Given records Block Start
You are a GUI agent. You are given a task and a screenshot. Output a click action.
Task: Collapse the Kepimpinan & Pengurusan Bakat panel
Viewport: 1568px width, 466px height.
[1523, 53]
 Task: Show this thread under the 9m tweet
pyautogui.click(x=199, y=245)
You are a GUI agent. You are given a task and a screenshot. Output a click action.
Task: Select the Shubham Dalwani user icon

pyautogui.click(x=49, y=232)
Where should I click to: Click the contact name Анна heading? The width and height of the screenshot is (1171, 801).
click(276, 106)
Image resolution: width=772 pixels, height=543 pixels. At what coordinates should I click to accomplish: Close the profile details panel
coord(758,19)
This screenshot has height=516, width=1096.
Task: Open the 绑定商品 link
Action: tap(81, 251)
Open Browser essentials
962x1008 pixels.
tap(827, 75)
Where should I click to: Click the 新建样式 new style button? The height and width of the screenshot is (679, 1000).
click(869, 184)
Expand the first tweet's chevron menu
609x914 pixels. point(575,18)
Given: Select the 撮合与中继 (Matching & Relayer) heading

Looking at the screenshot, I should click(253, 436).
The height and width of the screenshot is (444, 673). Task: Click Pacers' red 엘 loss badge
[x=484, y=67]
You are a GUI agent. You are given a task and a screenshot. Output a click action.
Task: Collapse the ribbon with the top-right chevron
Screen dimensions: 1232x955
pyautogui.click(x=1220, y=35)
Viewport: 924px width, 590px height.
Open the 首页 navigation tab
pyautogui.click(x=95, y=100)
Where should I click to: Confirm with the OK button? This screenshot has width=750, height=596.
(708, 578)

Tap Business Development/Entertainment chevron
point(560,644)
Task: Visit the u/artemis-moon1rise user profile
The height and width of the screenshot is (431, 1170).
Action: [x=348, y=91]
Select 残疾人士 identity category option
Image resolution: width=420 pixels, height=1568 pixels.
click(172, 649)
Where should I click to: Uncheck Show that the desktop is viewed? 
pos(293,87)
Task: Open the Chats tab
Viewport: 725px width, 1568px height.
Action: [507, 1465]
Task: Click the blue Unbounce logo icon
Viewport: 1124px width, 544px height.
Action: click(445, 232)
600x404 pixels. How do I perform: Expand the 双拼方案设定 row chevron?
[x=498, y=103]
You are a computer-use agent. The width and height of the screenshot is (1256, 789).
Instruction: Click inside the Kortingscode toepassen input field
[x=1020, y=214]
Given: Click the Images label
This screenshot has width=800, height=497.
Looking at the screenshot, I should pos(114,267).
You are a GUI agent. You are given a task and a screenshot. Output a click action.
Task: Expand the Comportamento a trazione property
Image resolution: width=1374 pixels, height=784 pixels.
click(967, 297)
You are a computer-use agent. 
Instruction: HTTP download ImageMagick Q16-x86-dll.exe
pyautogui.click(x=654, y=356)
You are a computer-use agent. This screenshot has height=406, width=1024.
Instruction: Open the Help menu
Given records Block End
# Work instruction:
If a line in the entries above contains "Collapse", report it.

# Expected output:
Task: Collapse the Kepimpinan & Pengurusan Bakat panel
Task: Collapse the ribbon with the top-right chevron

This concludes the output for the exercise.